Saturday, August 4, 2007

The Changing Table




So, Matt made this amazing table last semester at school. It's hard to appreciate its full glory in these pictures - the sturdy metal legs, the locking wheels, the nice, smooth welds, and the circular and rectangular slots for tools - but you can get a fair idea of what it's like. It's really a drafting table, but for the first six months or so of the baby's life, it's going to masquerade as a changing table. We're going to plop a changing pad on top, a diaper pail underneath, and keep other necessary supplies nearby. If Matt has time before the little lady arrives, he'll build a drawer attachment underneath the table to hold extra stuff. The table will live by a nice, big window in our bedroom/office/nursery, and as you can see, the built-in tilty feature of the table top will allow us to effortlessly slide the baby into her co-sleeper once she's back in a fresh new pair of fuzzi bunz.

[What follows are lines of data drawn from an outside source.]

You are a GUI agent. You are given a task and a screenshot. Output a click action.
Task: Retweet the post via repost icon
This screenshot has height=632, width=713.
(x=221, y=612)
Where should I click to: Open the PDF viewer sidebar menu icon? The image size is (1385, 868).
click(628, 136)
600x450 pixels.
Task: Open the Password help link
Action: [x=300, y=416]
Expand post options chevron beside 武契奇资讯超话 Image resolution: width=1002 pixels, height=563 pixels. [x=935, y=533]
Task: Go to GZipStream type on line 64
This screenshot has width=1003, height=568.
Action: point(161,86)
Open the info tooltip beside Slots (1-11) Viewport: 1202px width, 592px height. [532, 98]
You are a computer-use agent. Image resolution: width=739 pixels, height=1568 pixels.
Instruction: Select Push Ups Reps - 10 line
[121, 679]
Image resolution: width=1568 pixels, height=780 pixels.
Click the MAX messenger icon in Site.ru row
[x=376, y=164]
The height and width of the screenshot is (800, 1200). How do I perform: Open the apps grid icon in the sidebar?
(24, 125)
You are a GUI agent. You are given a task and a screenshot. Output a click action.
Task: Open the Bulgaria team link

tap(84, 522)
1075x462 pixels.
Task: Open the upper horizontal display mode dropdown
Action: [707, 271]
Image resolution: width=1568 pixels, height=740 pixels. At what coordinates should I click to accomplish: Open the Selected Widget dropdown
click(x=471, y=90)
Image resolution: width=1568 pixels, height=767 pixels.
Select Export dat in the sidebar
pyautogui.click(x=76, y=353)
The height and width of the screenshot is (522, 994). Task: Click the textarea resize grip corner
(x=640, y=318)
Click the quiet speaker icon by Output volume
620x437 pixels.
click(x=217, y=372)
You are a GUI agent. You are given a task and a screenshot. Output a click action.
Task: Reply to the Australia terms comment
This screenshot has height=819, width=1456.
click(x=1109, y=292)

In Response to the Many Requests for an Update, This is What the Last Month Has Been Like


Making to-do lists that expand and contract with their own life force. Tidying the front porch. Scrubbing the kitchen. Reorganizing the bookshelves. Sorting through old clothes. Surreptitiously parting with household junk in the dumpster behind the old bread factory that now houses your office. Needing work and rituals that will prepare your mind and body for her arrival. Learning that the tight and tender spot on your belly some afternoons is a contraction. Feeling extremely uncomfortable in childbirth class as your teacher acts out her own interpretation of a contraction and wanting her to stop moaning almost as badly as if you were having the contraction yourself. Swimming laps at the pool to stay strong; doing the same, meditative stroke, stroke, stroke breathe for lap after lap and watching the liquid veins of sunlight move across the pool floor as you go. Walking home in the shade on the same route each time, to see: the fig tree, the blue house with the giant rocking chair, the lost cat poster on the telephone pole, the slow trickle of Waller Creek. Laying down on the table to listen to your baby's heartbeat, always the same steady rhythm, the nurse saying the same number with a smile. Watching the doctor stretch her tape measurer across your belly. Drawing circles on the legal pad next to your computer at work and marking each spot where you feel a flutter, push, or squirm throughout the day. Feeling disconnected from life in a divine sort of way. Not being able to handle small and earthly things like remembering where your glasses are or that you're supposed to go visit the hospital or how to make Mark Bittman's pancake recipe or to take the things you've paid for at the coffee shop. Realizing the reason the dog always unmakes the bed after you leave for work is that it's his way of rebelling against losing his spot there at night, which you've trained him for in case the baby is sleeping with you. Wrapping your husband's birthday presents early and leaving them on the sewing table to gently torture him with anticipation. Remembering you were going to go to Jane Cohen's house in Umbria this summer when you see your copy of Let's Go Western Europe on the high bookshelf your husband built to make more room for the baby. Coming home from a walk to find that your cat has dismantled the knitting project you've been working on for your sister-in-law, and not being able to be mad at her because she is tiny and fuzzy and nearly blind.